** Opening Records supplied block **
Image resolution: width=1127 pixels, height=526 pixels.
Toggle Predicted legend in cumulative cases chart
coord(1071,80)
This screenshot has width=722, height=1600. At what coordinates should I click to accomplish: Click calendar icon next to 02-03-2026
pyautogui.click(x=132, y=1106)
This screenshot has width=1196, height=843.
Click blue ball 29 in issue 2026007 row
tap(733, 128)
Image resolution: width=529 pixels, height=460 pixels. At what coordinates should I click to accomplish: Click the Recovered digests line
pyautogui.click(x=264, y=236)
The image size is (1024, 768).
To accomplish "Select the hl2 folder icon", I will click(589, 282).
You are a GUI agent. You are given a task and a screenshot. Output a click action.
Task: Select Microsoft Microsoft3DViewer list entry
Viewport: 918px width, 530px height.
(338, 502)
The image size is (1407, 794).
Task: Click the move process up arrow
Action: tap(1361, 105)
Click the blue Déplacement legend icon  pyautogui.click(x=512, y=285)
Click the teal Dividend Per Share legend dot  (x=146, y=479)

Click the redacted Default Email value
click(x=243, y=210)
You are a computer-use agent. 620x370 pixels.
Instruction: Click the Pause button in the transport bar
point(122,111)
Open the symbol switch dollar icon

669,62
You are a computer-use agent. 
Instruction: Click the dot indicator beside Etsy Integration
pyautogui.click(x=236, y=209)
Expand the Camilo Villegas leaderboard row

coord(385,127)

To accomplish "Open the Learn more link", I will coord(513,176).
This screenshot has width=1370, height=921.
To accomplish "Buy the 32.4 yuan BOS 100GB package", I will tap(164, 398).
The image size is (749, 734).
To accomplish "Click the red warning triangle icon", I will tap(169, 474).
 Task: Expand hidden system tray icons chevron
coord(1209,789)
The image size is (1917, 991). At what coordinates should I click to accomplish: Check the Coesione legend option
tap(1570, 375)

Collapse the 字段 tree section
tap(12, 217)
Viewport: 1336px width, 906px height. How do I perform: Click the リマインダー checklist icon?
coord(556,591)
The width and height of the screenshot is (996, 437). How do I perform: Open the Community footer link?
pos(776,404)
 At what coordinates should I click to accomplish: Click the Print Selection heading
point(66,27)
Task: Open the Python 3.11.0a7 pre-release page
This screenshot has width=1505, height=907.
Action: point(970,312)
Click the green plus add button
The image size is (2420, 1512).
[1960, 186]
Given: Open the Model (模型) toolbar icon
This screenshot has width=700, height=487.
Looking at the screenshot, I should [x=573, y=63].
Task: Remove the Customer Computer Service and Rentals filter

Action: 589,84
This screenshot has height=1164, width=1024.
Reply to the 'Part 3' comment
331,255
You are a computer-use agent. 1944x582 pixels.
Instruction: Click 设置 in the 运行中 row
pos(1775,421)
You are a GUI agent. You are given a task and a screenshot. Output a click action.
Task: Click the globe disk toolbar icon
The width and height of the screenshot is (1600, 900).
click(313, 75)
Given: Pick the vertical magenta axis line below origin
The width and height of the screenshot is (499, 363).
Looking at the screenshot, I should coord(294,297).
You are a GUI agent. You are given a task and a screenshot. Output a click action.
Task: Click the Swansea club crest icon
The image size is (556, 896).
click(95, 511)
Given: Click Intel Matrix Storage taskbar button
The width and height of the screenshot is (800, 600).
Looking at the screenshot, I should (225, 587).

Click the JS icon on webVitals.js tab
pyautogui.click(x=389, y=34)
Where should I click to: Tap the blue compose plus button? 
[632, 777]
** Closing Records supplied block **
> [To do]
What is needed is a word-for-word copy of all the material.

> [Result of this exercise]
Image resolution: width=1127 pixels, height=526 pixels.
Toggle Predicted legend in cumulative cases chart
coord(1071,80)
This screenshot has width=722, height=1600. At what coordinates should I click to accomplish: Click calendar icon next to 02-03-2026
pyautogui.click(x=132, y=1106)
This screenshot has width=1196, height=843.
Click blue ball 29 in issue 2026007 row
tap(733, 128)
Image resolution: width=529 pixels, height=460 pixels. At what coordinates should I click to accomplish: Click the Recovered digests line
pyautogui.click(x=264, y=236)
The image size is (1024, 768).
To accomplish "Select the hl2 folder icon", I will click(589, 282).
You are a GUI agent. You are given a task and a screenshot. Output a click action.
Task: Select Microsoft Microsoft3DViewer list entry
Viewport: 918px width, 530px height.
(338, 502)
The image size is (1407, 794).
Task: Click the move process up arrow
Action: tap(1361, 105)
Click the blue Déplacement legend icon  pyautogui.click(x=512, y=285)
Click the teal Dividend Per Share legend dot  (x=146, y=479)

Click the redacted Default Email value
click(x=243, y=210)
You are a computer-use agent. 620x370 pixels.
Instruction: Click the Pause button in the transport bar
point(122,111)
Open the symbol switch dollar icon

669,62
You are a computer-use agent. 
Instruction: Click the dot indicator beside Etsy Integration
pyautogui.click(x=236, y=209)
Expand the Camilo Villegas leaderboard row

coord(385,127)

To accomplish "Open the Learn more link", I will coord(513,176).
This screenshot has width=1370, height=921.
To accomplish "Buy the 32.4 yuan BOS 100GB package", I will tap(164, 398).
The image size is (749, 734).
To accomplish "Click the red warning triangle icon", I will tap(169, 474).
 Task: Expand hidden system tray icons chevron
coord(1209,789)
The image size is (1917, 991). At what coordinates should I click to accomplish: Check the Coesione legend option
tap(1570, 375)

Collapse the 字段 tree section
tap(12, 217)
Viewport: 1336px width, 906px height. How do I perform: Click the リマインダー checklist icon?
coord(556,591)
The width and height of the screenshot is (996, 437). How do I perform: Open the Community footer link?
pos(776,404)
 At what coordinates should I click to accomplish: Click the Print Selection heading
point(66,27)
Task: Open the Python 3.11.0a7 pre-release page
This screenshot has width=1505, height=907.
Action: point(970,312)
Click the green plus add button
The image size is (2420, 1512).
[1960, 186]
Given: Open the Model (模型) toolbar icon
This screenshot has width=700, height=487.
Looking at the screenshot, I should [x=573, y=63].
Task: Remove the Customer Computer Service and Rentals filter

Action: 589,84
This screenshot has height=1164, width=1024.
Reply to the 'Part 3' comment
331,255
You are a computer-use agent. 1944x582 pixels.
Instruction: Click 设置 in the 运行中 row
pos(1775,421)
You are a GUI agent. You are given a task and a screenshot. Output a click action.
Task: Click the globe disk toolbar icon
The width and height of the screenshot is (1600, 900).
click(313, 75)
Given: Pick the vertical magenta axis line below origin
The width and height of the screenshot is (499, 363).
Looking at the screenshot, I should coord(294,297).
You are a GUI agent. You are given a task and a screenshot. Output a click action.
Task: Click the Swansea club crest icon
The image size is (556, 896).
click(95, 511)
Given: Click Intel Matrix Storage taskbar button
The width and height of the screenshot is (800, 600).
Looking at the screenshot, I should (225, 587).

Click the JS icon on webVitals.js tab
pyautogui.click(x=389, y=34)
Where should I click to: Tap the blue compose plus button? 
[632, 777]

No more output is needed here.